An online health service could provide a practical means for couples to identify each other as having received
negative test results. If popularized, this will make routine testing and disclosure a social imperative. The site
leverages social networking to foster a socially driven incentive for individuals to be tested for HIV, herpes and
others STDs. By making it easy to identify one-self to others as having been recently tested, with negative
results, it will make one more attractive to a prospective partner. This creates a self-interested incentive for
people to engage in testing and to disclose it openly to their partners. It also provides the tools for members to
require that their partner be tested and to disclose negative results in kind. The networking effect will become
increasingly powerful as the membership grows, for failure to produce such information will make one less
attractive and result in fewer occasions to engage in sexual activity with other members.

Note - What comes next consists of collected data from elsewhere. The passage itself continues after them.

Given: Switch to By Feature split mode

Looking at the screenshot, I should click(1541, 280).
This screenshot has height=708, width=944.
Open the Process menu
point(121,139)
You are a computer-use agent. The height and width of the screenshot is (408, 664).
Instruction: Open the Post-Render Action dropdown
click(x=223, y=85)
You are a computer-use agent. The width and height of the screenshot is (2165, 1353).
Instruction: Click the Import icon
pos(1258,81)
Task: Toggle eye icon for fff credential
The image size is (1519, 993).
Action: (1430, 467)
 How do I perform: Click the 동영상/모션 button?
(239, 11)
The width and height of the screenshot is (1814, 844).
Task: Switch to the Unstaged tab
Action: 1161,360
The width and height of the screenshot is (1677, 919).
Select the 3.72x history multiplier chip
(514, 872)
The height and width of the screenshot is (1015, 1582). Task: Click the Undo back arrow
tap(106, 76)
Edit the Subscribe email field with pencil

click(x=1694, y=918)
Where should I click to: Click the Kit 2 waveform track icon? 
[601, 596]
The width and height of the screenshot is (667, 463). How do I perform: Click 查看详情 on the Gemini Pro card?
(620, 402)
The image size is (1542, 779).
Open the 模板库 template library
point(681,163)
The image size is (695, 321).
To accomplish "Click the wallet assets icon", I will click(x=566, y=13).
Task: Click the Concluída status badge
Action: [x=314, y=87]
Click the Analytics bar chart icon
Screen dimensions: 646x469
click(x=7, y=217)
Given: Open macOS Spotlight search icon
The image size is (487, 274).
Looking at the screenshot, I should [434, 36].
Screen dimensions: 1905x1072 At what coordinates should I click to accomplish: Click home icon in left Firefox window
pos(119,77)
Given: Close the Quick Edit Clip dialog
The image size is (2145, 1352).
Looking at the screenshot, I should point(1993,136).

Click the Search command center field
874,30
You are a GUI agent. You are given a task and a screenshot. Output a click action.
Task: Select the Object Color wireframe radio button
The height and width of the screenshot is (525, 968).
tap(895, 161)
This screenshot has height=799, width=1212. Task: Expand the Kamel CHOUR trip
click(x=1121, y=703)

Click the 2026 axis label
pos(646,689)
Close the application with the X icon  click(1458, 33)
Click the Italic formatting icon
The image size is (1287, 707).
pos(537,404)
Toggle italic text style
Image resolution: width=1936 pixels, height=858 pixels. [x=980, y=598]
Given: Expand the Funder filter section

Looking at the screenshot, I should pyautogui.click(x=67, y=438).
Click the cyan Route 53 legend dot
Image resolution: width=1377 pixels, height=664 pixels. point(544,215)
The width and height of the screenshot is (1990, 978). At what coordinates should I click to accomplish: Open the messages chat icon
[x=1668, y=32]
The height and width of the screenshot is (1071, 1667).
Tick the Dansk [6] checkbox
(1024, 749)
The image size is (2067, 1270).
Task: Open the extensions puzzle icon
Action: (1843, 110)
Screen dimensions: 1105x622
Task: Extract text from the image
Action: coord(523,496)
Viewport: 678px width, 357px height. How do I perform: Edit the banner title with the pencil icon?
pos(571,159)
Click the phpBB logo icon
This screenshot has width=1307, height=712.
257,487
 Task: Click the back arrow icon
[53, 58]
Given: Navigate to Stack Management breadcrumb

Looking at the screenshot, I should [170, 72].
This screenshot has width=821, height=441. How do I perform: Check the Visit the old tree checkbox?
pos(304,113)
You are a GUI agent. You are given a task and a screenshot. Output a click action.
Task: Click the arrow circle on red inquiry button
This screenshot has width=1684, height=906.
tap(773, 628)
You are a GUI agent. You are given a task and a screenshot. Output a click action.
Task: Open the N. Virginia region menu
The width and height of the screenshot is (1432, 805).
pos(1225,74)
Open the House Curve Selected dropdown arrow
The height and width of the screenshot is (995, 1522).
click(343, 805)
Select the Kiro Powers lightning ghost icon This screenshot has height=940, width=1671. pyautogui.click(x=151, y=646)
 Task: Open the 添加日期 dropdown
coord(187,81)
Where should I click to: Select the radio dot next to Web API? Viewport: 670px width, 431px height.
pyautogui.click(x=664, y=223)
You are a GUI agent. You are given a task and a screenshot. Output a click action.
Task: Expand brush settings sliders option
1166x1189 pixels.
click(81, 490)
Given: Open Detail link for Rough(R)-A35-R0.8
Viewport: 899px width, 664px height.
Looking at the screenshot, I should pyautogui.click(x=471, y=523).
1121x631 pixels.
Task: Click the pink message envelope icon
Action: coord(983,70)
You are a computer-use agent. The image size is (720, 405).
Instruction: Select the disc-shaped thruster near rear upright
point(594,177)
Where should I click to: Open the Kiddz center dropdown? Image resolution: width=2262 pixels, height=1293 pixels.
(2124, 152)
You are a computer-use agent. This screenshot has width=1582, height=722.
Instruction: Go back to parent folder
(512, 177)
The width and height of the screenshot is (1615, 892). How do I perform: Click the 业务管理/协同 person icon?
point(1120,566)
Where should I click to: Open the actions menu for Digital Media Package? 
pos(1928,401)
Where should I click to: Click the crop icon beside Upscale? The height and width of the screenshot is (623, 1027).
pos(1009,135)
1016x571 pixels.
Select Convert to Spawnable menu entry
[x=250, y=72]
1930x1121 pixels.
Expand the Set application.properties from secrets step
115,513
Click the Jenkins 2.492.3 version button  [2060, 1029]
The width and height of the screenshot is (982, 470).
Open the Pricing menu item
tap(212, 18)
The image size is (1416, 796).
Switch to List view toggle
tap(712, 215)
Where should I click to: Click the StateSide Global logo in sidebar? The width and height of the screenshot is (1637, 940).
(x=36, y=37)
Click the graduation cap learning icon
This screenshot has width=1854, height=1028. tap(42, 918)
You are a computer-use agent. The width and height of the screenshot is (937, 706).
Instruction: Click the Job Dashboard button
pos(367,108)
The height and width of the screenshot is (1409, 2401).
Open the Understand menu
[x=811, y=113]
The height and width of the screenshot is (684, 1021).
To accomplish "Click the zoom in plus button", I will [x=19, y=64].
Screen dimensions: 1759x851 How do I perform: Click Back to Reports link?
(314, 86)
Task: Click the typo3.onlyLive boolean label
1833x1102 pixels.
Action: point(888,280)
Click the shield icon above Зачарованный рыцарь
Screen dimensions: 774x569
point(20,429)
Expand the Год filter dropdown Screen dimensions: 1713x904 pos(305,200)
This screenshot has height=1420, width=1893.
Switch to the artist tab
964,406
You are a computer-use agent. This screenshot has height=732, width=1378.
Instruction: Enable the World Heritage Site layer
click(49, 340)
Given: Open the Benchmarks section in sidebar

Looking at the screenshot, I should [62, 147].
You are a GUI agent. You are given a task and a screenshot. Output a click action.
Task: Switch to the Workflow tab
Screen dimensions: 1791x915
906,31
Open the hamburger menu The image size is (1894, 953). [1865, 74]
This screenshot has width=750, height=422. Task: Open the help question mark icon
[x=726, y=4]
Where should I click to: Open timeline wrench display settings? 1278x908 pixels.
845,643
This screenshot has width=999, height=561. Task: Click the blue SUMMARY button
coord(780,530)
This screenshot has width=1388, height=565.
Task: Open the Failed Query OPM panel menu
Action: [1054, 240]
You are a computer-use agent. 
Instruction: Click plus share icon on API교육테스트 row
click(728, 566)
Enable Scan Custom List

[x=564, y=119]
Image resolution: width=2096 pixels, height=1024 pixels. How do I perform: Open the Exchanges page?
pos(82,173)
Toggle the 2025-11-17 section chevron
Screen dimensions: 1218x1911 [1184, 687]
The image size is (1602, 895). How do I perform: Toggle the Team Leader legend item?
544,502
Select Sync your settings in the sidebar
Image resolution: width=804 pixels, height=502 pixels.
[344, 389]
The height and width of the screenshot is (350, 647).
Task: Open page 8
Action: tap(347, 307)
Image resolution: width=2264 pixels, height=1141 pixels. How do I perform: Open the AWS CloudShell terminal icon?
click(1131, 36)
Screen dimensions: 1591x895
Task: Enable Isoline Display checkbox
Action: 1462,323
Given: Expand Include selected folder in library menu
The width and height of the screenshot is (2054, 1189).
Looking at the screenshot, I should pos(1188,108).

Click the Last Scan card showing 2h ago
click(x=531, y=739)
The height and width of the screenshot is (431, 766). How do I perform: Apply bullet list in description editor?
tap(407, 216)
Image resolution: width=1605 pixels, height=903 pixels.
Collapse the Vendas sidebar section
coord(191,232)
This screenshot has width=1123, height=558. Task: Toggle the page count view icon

The risk of contracting HIV and others STDs is now the single greatest fear for daters with new partners, which
has created interference to the normal course of sexual relations. This signal of a CheckTonight membership will
reduce the fear in others and demonstrate one's social responsibility. Membership will reduce the interference and
add an additional layer of protection in addition to the use of condoms.
Condom Use Insufficient
The rising rates of new STD infections shows that the condom alone is an insufficient measure of prevention. The
condom has been clinically demonstrated to be a highly effective tool in preventing HIV and some other STDs,
however, the increasing rates of new STD infections show that the condom in practice is insufficient. The porosity
of condoms, the slippage and breakage rates and the limited area of coverage all compromise its strength of
prevention; however its primary failure is its practical requirement. The condom is required immediately prior to
sexual activity taking place, when clear reasoning and normal risk aversion are often clouded by passion and or
alcohol. The reality is that most who claim to "use condoms" do not use them properly in every single instance of
sexual activity. In fact, 70% of Americans with multiple sex partners do not use condoms for every act of sexual
intercourse. For example, condoms are often applied after several minutes of sexual activity, rather than from
start to finish. It is time to reevaluate the effectiveness of the condom, based not on its ability to prevent the
transmission of viruses in a laboratory, but based on its effectiveness in reducing the number of new sexually
transmitted viral infections.
A new web service will provide a trusted and reliable means of communicating health information between partners,
at their choosing and will provide an incentive for people to be tested more frequently. Over time, routine testing
and partner disclosure will become a social imperative and greatly slow the spread of disease. By introducing a
means of easily communicating fundamental indicators of personal health and social responsibility, it allows
critical information to be used to assist in partner selection. This process may occur long before sexual activity
takes place. Such a service will also improve safer sex practices among members and help to promote and educate
people on the risks of STDs and the importance of proactive measures for prevention. Additionally, rather than
creating a false sense of security or encouraging greater promiscuity, it will assist in fostering risk aversion.
Members will be more likely to engage in safer sex practices and to select their partners more carefully in order
to sustain their status as members, who must test negative every 6 months. We need incentives for people to be
tested often and to discuss matters of sexual health on an informed basis. This system is required to advance
public health and for people to be accountable and proactive about disease prevention.